EXERCISE DETAILS:
Every entry must be output exactly as it is written.

EXTRACTED INFORMATION:
● ● ● ● ● ● ●
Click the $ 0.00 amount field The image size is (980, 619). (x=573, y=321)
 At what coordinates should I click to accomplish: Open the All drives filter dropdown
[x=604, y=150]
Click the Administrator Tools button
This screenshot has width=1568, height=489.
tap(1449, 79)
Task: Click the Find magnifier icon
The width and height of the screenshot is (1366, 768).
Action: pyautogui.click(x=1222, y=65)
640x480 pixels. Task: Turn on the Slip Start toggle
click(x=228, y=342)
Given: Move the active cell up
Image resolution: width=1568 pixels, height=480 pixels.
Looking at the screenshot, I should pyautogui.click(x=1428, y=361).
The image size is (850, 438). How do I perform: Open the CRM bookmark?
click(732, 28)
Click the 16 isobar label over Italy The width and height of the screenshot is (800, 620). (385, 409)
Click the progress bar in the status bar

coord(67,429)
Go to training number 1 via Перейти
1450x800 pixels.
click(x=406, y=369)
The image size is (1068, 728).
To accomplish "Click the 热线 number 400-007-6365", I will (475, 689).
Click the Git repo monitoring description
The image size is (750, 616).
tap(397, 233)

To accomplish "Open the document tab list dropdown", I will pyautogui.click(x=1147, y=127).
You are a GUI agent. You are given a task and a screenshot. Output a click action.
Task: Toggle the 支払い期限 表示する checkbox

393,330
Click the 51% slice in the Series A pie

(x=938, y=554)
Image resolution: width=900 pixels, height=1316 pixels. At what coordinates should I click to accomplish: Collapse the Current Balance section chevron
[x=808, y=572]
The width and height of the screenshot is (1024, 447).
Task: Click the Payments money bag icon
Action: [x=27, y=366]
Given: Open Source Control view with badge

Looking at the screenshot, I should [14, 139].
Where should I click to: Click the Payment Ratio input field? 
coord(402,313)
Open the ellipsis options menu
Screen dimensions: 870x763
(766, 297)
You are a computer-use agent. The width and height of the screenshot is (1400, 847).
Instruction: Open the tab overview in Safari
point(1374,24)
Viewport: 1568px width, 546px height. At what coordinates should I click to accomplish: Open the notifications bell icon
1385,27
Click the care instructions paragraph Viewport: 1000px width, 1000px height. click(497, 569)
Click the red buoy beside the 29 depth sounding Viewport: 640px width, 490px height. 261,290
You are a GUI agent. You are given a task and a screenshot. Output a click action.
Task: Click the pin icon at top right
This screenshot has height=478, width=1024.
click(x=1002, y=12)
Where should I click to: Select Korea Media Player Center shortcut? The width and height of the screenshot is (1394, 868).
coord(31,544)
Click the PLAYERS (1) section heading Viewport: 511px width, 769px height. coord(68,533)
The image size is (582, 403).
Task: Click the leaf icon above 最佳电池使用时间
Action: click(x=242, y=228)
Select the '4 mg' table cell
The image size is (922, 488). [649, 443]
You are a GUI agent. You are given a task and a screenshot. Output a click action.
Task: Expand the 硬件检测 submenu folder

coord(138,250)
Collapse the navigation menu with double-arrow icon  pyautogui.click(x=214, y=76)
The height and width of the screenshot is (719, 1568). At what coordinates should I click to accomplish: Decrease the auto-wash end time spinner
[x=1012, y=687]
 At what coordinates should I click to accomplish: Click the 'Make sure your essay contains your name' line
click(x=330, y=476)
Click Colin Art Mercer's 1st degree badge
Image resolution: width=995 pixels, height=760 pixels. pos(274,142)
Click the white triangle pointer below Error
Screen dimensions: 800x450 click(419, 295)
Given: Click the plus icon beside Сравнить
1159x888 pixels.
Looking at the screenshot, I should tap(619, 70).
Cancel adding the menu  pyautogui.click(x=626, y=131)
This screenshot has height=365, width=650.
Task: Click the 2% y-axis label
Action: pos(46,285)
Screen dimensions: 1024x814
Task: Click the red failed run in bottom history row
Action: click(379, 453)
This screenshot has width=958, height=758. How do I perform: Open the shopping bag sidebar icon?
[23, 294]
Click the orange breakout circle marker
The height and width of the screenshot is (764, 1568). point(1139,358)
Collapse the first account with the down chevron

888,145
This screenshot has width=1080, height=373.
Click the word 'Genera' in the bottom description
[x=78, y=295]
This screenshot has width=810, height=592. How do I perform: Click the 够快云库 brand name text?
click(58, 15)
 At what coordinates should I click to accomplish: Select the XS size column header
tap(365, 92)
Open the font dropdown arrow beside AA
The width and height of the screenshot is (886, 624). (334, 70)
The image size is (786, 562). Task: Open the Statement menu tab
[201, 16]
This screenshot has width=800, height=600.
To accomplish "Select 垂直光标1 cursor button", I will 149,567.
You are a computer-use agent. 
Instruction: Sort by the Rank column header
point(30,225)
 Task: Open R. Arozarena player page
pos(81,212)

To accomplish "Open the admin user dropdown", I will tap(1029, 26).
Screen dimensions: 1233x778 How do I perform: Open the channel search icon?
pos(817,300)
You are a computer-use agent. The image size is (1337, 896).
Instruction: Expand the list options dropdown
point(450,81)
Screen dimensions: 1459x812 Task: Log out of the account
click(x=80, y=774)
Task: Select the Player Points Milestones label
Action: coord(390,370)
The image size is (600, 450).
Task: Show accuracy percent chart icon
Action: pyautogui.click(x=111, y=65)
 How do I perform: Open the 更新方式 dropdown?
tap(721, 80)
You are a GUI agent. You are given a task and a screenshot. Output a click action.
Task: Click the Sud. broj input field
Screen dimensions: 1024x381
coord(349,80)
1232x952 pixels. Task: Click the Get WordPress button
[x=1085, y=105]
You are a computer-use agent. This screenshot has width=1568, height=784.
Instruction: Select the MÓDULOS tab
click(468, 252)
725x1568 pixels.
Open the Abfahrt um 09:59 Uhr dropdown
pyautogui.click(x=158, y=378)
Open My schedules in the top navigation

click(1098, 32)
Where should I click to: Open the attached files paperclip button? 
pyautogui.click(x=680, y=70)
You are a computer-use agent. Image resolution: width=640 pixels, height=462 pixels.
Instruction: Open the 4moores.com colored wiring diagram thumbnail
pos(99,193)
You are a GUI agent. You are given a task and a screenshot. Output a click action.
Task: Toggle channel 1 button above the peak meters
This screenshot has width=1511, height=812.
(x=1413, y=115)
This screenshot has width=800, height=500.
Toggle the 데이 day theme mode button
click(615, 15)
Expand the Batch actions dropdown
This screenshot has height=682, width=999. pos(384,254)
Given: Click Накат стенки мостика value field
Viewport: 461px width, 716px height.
● ● ● ● ● ● ●
SOLUTION BELOW:
Click the $ 0.00 amount field The image size is (980, 619). (x=573, y=321)
 At what coordinates should I click to accomplish: Open the All drives filter dropdown
[x=604, y=150]
Click the Administrator Tools button
This screenshot has width=1568, height=489.
tap(1449, 79)
Task: Click the Find magnifier icon
The width and height of the screenshot is (1366, 768).
Action: pyautogui.click(x=1222, y=65)
640x480 pixels. Task: Turn on the Slip Start toggle
click(x=228, y=342)
Given: Move the active cell up
Image resolution: width=1568 pixels, height=480 pixels.
Looking at the screenshot, I should pyautogui.click(x=1428, y=361).
The image size is (850, 438). How do I perform: Open the CRM bookmark?
click(732, 28)
Click the 16 isobar label over Italy The width and height of the screenshot is (800, 620). (385, 409)
Click the progress bar in the status bar

coord(67,429)
Go to training number 1 via Перейти
1450x800 pixels.
click(x=406, y=369)
The image size is (1068, 728).
To accomplish "Click the 热线 number 400-007-6365", I will (475, 689).
Click the Git repo monitoring description
The image size is (750, 616).
tap(397, 233)

To accomplish "Open the document tab list dropdown", I will pyautogui.click(x=1147, y=127).
You are a GUI agent. You are given a task and a screenshot. Output a click action.
Task: Toggle the 支払い期限 表示する checkbox

393,330
Click the 51% slice in the Series A pie

(x=938, y=554)
Image resolution: width=900 pixels, height=1316 pixels. At what coordinates should I click to accomplish: Collapse the Current Balance section chevron
[x=808, y=572]
The width and height of the screenshot is (1024, 447).
Task: Click the Payments money bag icon
Action: [x=27, y=366]
Given: Open Source Control view with badge

Looking at the screenshot, I should [14, 139].
Where should I click to: Click the Payment Ratio input field? 
coord(402,313)
Open the ellipsis options menu
Screen dimensions: 870x763
(766, 297)
You are a computer-use agent. The width and height of the screenshot is (1400, 847).
Instruction: Open the tab overview in Safari
point(1374,24)
Viewport: 1568px width, 546px height. At what coordinates should I click to accomplish: Open the notifications bell icon
1385,27
Click the care instructions paragraph Viewport: 1000px width, 1000px height. click(497, 569)
Click the red buoy beside the 29 depth sounding Viewport: 640px width, 490px height. 261,290
You are a GUI agent. You are given a task and a screenshot. Output a click action.
Task: Click the pin icon at top right
This screenshot has height=478, width=1024.
click(x=1002, y=12)
Where should I click to: Select Korea Media Player Center shortcut? The width and height of the screenshot is (1394, 868).
coord(31,544)
Click the PLAYERS (1) section heading Viewport: 511px width, 769px height. coord(68,533)
The image size is (582, 403).
Task: Click the leaf icon above 最佳电池使用时间
Action: click(x=242, y=228)
Select the '4 mg' table cell
The image size is (922, 488). [649, 443]
You are a GUI agent. You are given a task and a screenshot. Output a click action.
Task: Expand the 硬件检测 submenu folder

coord(138,250)
Collapse the navigation menu with double-arrow icon  pyautogui.click(x=214, y=76)
The height and width of the screenshot is (719, 1568). At what coordinates should I click to accomplish: Decrease the auto-wash end time spinner
[x=1012, y=687]
 At what coordinates should I click to accomplish: Click the 'Make sure your essay contains your name' line
click(x=330, y=476)
Click Colin Art Mercer's 1st degree badge
Image resolution: width=995 pixels, height=760 pixels. pos(274,142)
Click the white triangle pointer below Error
Screen dimensions: 800x450 click(419, 295)
Given: Click the plus icon beside Сравнить
1159x888 pixels.
Looking at the screenshot, I should tap(619, 70).
Cancel adding the menu  pyautogui.click(x=626, y=131)
This screenshot has height=365, width=650.
Task: Click the 2% y-axis label
Action: pos(46,285)
Screen dimensions: 1024x814
Task: Click the red failed run in bottom history row
Action: click(379, 453)
This screenshot has width=958, height=758. How do I perform: Open the shopping bag sidebar icon?
[23, 294]
Click the orange breakout circle marker
The height and width of the screenshot is (764, 1568). point(1139,358)
Collapse the first account with the down chevron

888,145
This screenshot has width=1080, height=373.
Click the word 'Genera' in the bottom description
[x=78, y=295]
This screenshot has width=810, height=592. How do I perform: Click the 够快云库 brand name text?
click(58, 15)
 At what coordinates should I click to accomplish: Select the XS size column header
tap(365, 92)
Open the font dropdown arrow beside AA
The width and height of the screenshot is (886, 624). (334, 70)
The image size is (786, 562). Task: Open the Statement menu tab
[201, 16]
This screenshot has width=800, height=600.
To accomplish "Select 垂直光标1 cursor button", I will 149,567.
You are a computer-use agent. 
Instruction: Sort by the Rank column header
point(30,225)
 Task: Open R. Arozarena player page
pos(81,212)

To accomplish "Open the admin user dropdown", I will tap(1029, 26).
Screen dimensions: 1233x778 How do I perform: Open the channel search icon?
pos(817,300)
You are a computer-use agent. The image size is (1337, 896).
Instruction: Expand the list options dropdown
point(450,81)
Screen dimensions: 1459x812 Task: Log out of the account
click(x=80, y=774)
Task: Select the Player Points Milestones label
Action: coord(390,370)
The image size is (600, 450).
Task: Show accuracy percent chart icon
Action: pyautogui.click(x=111, y=65)
 How do I perform: Open the 更新方式 dropdown?
tap(721, 80)
You are a GUI agent. You are given a task and a screenshot. Output a click action.
Task: Click the Sud. broj input field
Screen dimensions: 1024x381
coord(349,80)
1232x952 pixels. Task: Click the Get WordPress button
[x=1085, y=105]
You are a computer-use agent. This screenshot has width=1568, height=784.
Instruction: Select the MÓDULOS tab
click(468, 252)
725x1568 pixels.
Open the Abfahrt um 09:59 Uhr dropdown
pyautogui.click(x=158, y=378)
Open My schedules in the top navigation

click(1098, 32)
Where should I click to: Open the attached files paperclip button? 
pyautogui.click(x=680, y=70)
You are a computer-use agent. Image resolution: width=640 pixels, height=462 pixels.
Instruction: Open the 4moores.com colored wiring diagram thumbnail
pos(99,193)
You are a GUI agent. You are given a task and a screenshot. Output a click action.
Task: Toggle channel 1 button above the peak meters
This screenshot has width=1511, height=812.
(x=1413, y=115)
This screenshot has width=800, height=500.
Toggle the 데이 day theme mode button
click(615, 15)
Expand the Batch actions dropdown
This screenshot has height=682, width=999. pos(384,254)
Given: Click Накат стенки мостика value field
Viewport: 461px width, 716px height.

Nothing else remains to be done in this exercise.